# HF - New Bauer 20V 4 Gallon Backpack Sprayer



## Grizzly Adam (May 5, 2017)

Has anyone seen the new Bauer sprayer that Harbor Freight is coming out with? For $99 I think I will be adding it to the arsenal.


----------



## falconsfan (Mar 25, 2019)

Might be worth a try. IIR all of HF products carry only a 90 day warranty.


----------



## Grizzly Adam (May 5, 2017)

falconsfan said:


> Might be worth a try. IIR all of HF products carry only a 90 day warranty.


It depends on the product, they actually have some hand tools with lifetime warranties now. I void the Bauer warranties as soon as I get the product home so that I can use my dewalt batteries with them.


----------



## Ware (Jan 28, 2017)

Grizzly Adam said:


> ...I void the Bauer warranties as soon as I get the product home so that I can use my dewalt batteries with them.


You should start a thread about how you convert them sometime.


----------



## Grizzly Adam (May 5, 2017)

Ware said:


> Grizzly Adam said:
> 
> 
> > ...I void the Bauer warranties as soon as I get the product home so that I can use my dewalt batteries with them.
> ...


I think I may have, but that might also have been on another site. I have converted their leaf blower, tire inflator, 1 gallon chemical sprayer, shear scrubber, and heat gun. Basically anything that I only use occasionally I am willing to buy in Bauer, if it's going to be used and abused I get the Dewalt.


----------



## GPO Man (11 mo ago)

Did you end up buying one? I'm interested in it as well.


----------



## Grizzly Adam (May 5, 2017)

GPO Man said:


> Did you end up buying one? I'm interested in it as well.

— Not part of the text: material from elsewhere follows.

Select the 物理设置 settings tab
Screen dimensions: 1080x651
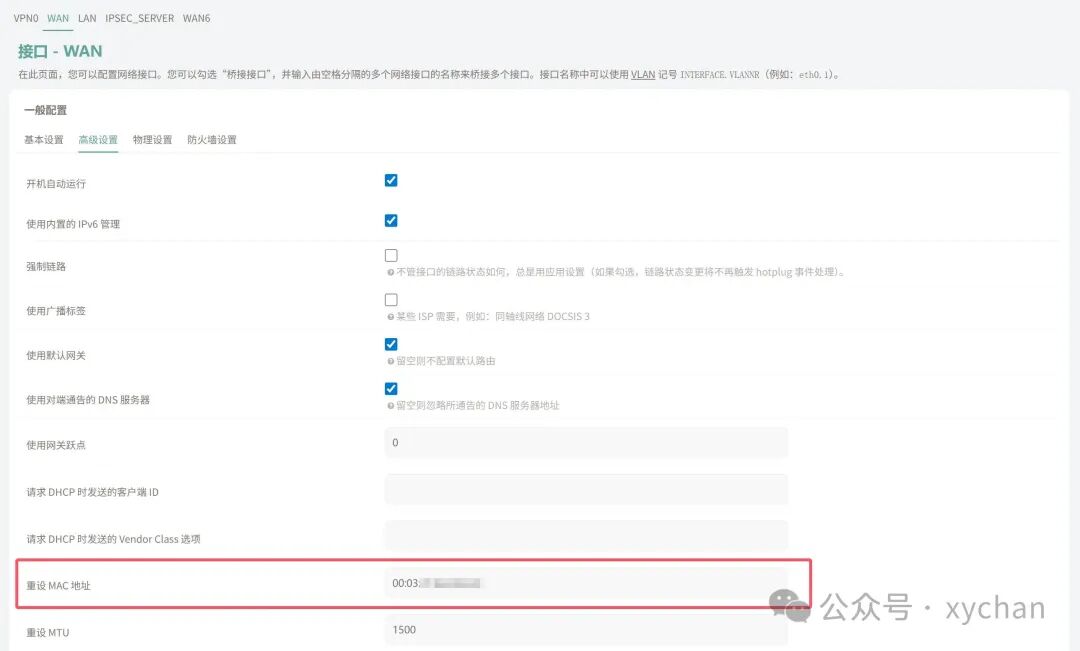click(152, 140)
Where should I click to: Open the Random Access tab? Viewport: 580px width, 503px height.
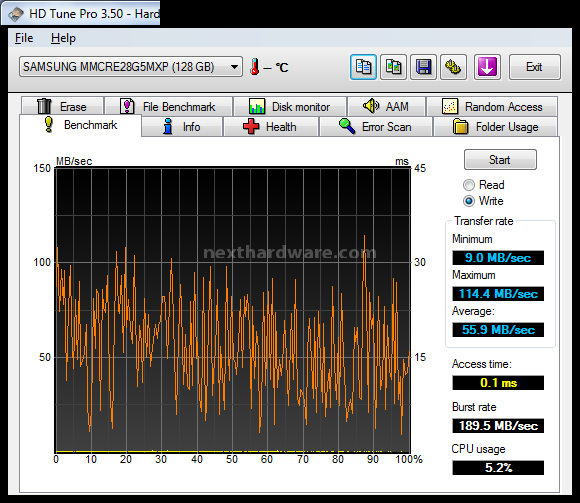(x=492, y=107)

It hasn't been in my local store yet, and am on vacation. I plan to check the HF we will go past on the way home from the airport.


----------



## GPO Man (11 mo ago)

I stopped by HF this morning to look at it. Bauer tools are hit or miss but I was pretty impressed with the build quality so I bought one. I added a one year warranty just in case. The real test will come when I put down an application soon.


----------



## Grizzly Adam (May 5, 2017)

GPO Man said:


> I stopped by HF this morning to look at it. Bauer tools are hit or miss but I was pretty impressed with the build quality so I bought one. I added a one year warranty just in case. The real test will come when I put down an application soon.

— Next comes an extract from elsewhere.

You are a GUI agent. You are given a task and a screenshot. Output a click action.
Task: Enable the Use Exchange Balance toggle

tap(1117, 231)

Excellent. I am looking forward to getting and modding one.


----------



## Grizzly Adam (May 5, 2017)

I picked this up on the way home from the airport. Expect a mod thread in the near future.


----------



## GPO Man (11 mo ago)

Excellent. Loving mine so far.


----------



## Over the Hill (9 mo ago)

Do you guys know if this will work with a dewalt 20/60 flex volt battery? If so, I was thinking about picking this up. I'm also new to the board! Thanks for any help you guys can share.


----------



## Grizzly Adam (May 5, 2017)

Over the Hill said:


> Do you guys know if this will work with a dewalt 20/60 flex volt battery? If so, I was thinking about picking this up. I'm also new to the board! Thanks for any help you guys can share.

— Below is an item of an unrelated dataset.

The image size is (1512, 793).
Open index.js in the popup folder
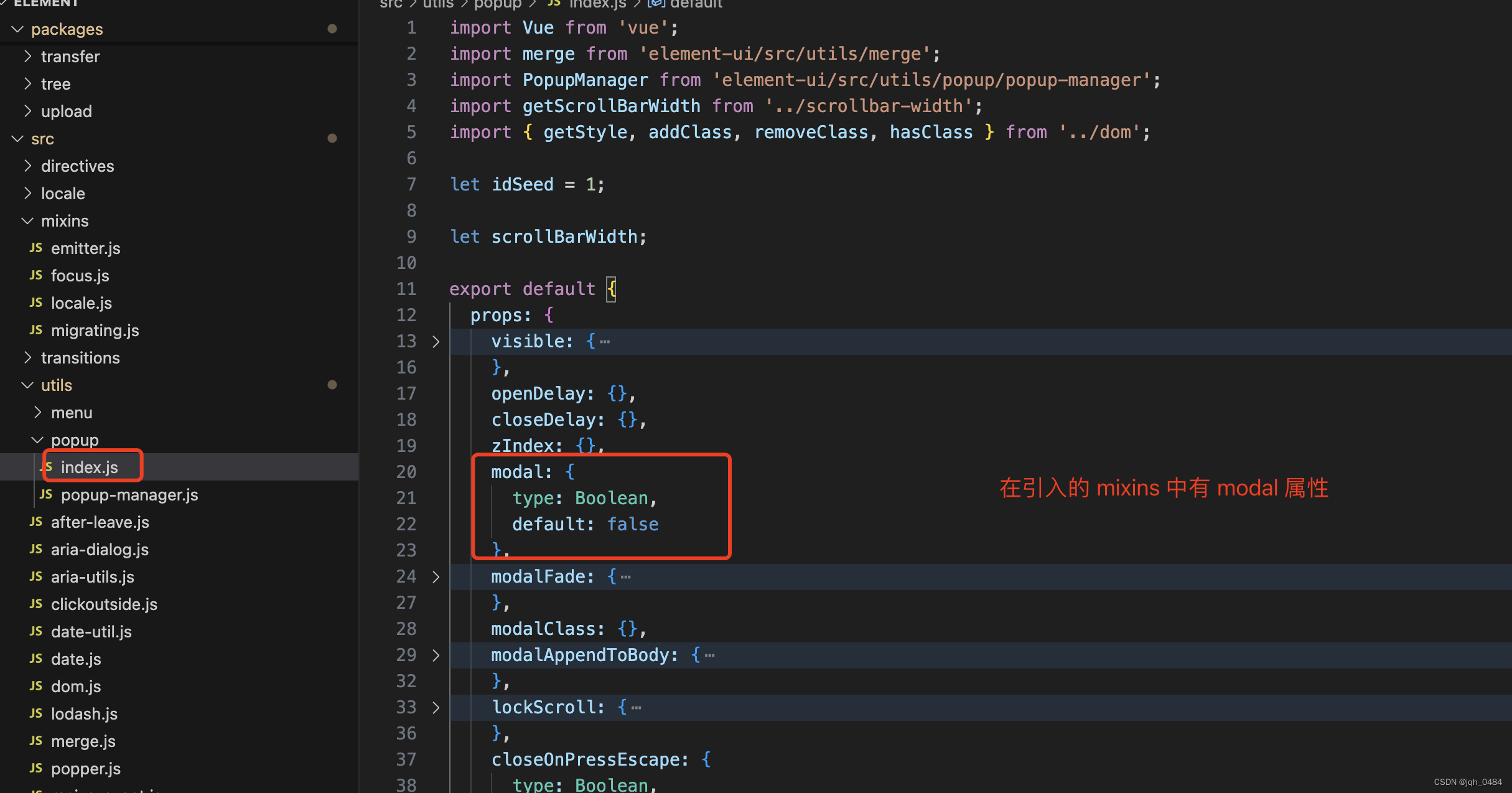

I haven't had luck getting the flex volt batteries to work with Bauer tools, just the regular 20v batteries (after modding).


----------



## GPO Man (11 mo ago)

Just did my first herbicide application with this sprayer. It worked great. No leaks, powerful spray, and is comfortable on the back. I had it filled to 3 gallons. I used a Bauer 5.0 Ah battery.


----------



## Grizzly Adam (May 5, 2017)

I got mine modded (go to that thread) and used it to lay down some Meso4c today. What a Cadillac! Love it.


----------



## Batsonbe (May 9, 2019)

Grizzly Adam said:


> I got mine modded (go to that thread) and used it to lay down some Meso4c today. What a Cadillac! Love it.


Is the battery compartment in this unit sealed in such a way that water could not affect it? I've heard that complaint about the chapin sprayers. The flow zone has a sealed off area for the battery.


----------



## Grizzly Adam (May 5, 2017)

The battery area is enclosed and a closed-clamshell design. They could have put some silicone down before closing the clam shell and made it a little safer, but with only a small hose coming out of the tank direct to the pump, it is unlikely anything will escape the tank. You are more likely to get wet refilling, and the battery does should stop that.


----------



## rjw0283 (May 11, 2020)

@GPO Man @Grizzly Adam I just bought one also. 
Do either of you have issues with the pickup tube on the bottom? Mine flops around and makes noise and the way it sits on the bottom it leaves over 1/2 gallon of liquid at the bottom of the tank and will not spray anymore. I took the tube off but since the threaded plastic piece sticks up about an inch it did not make a difference. I wondered if anyone else was having this issue. Other than that it is a good sprayer.


----------



## GPO Man (11 mo ago)

I do not. It uses all of the product in the tank for me.


----------



## NJ-lawn (Jun 25, 2018)

I think I'm going to pick one up…….I have a Ryobi 18v and it's horrible. Very weak and product left over in bottom of tank


----------



## rjw0283 (May 11, 2020)

GPO Man said:


> I do not. It uses all of the product in the tank for me.


Does it have a 6-8 inch tube with a filter on the bottom of the tank? I


----------



## rjw0283 (May 11, 2020)

This is what I am talking about.... Not the best design for this. Flops around and when I get to the last gallon or so it has issues


----------



## rjw0283 (May 11, 2020)

That is my biggest gripe about it. It needs the pickup because it has a big rise up in the bottom (the rectangle) so even if you took the hose off, it's a good 1 1/2 inches of liquid that is not getting sucked out. So I just added weights to the tube to keep it at the bottom... I'll see how that does on next spray next weekend.


----------



## Grizzly Adam (May 5, 2017)

I had an issue-- a leak developed. I found that the hose connection on the bottom side of the tank had come loose. It is installed with a spring clip, I will be upgrading it to a worm clamp to ensute that this never happens again.


----------